Sex abuse happens across denominations. Here’s how one Protestant minister is helping people heal

UNITED STATES
America

Kaya Oakes
September 20, 2017

A young girl sits in her room as the sounds of physical violence echo down the hall. Her father regularly erupts, a volcano whose rage is fed by the notion that he is the head of a “good Christian family” and that his wife and children must submit to his will. The girl also knows that their church pastor is a pedophile who preys on her sister, but her church has turned inward to protect the pastor instead of reaching out to help her sister. The girl is terrified for her mother, her sister, herself. So she prays, and this offers her peace in the midst of the violence. That peace will sustain her for years to come.

This snapshot from the tumultuous childhood of the Rev. Carol Howard Merritt often leads people to question why she entered ordained ministry.

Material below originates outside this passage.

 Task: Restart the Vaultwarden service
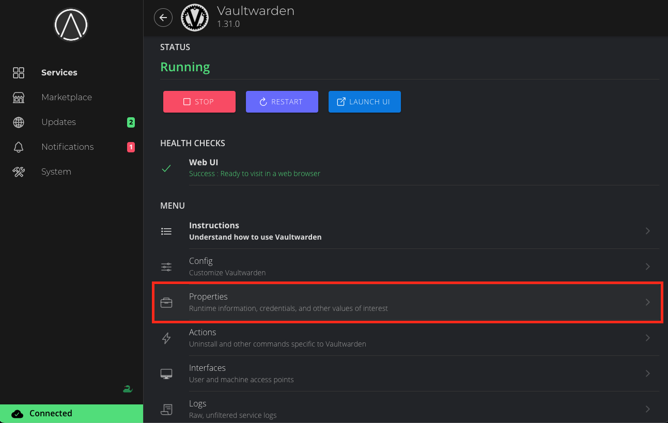tap(282, 102)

The Southern Baptist Church of her childhood colluded in the violence that surrounded her growing up. In her book Healing Spiritual Wounds, she writes that religion was “complicit in the violence” of her home and church, but she still found hope. Misguided interpretations of Christian teaching, she writes, were “part of the problem,” but the teachings of Christ were also her “cure, solace, and center.” Over time, she came to understand that abusive patterns in religion “did not really represent God,” and after attending Moody Bible Institute, she left the Southern Baptist Church to join the Presbyterian Church (U.S.A.), where she was ordained and where she began a ministry that focuses on the wounds that can be caused by organized religion and on the spiritual healing that must follow.

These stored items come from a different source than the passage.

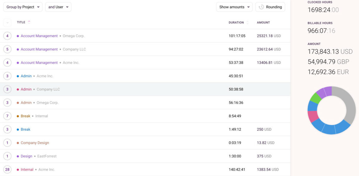Click purple dot beside Account Management Omega Corp.
This screenshot has height=176, width=359.
(x=18, y=36)
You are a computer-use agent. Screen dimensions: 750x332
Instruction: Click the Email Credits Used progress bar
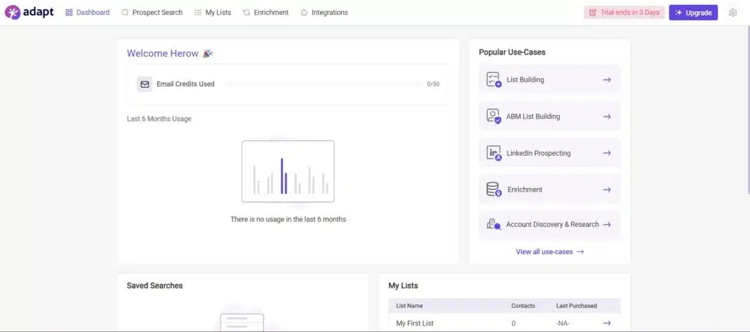pos(323,84)
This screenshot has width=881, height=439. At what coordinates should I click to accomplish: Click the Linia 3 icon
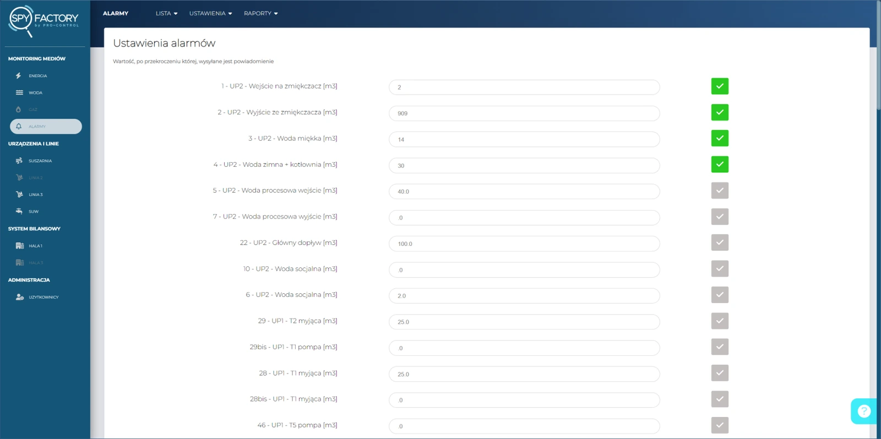pyautogui.click(x=19, y=195)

For Catholics, the topic of abuse remains a painful one. The recent charges of “sexual offenses” faced by Cardinal George Pell have once again stirred up the debate about the church’s failure to rectify its abusive history, which has caused harm not only to the people abused and their families but to the church as a whole and has resulted in the attrition of many Catholics. A survey by the Public Religion Research Institute in 2015 revealed that half of former Catholics point to the abuse crisis as a primary reason they left the church. Informal conversations with still practicing Catholics often reveal unresolved feelings of betrayal and anger about the abuse crisis. More significantly, abuse has also left a trail of traumatized victims, many of whom are still suffering from physical, psychological and spiritual damage. Spiritual damage, which often means damage to a person’s religious faith or relationship with God, is probably the least discussed and least well understood of these issues, but as Rev. Merritt points out, it can have dramatic effects, especially on deeply religious victims like herself. Yet this damage to one’s faith also offers a unique opportunity for healing.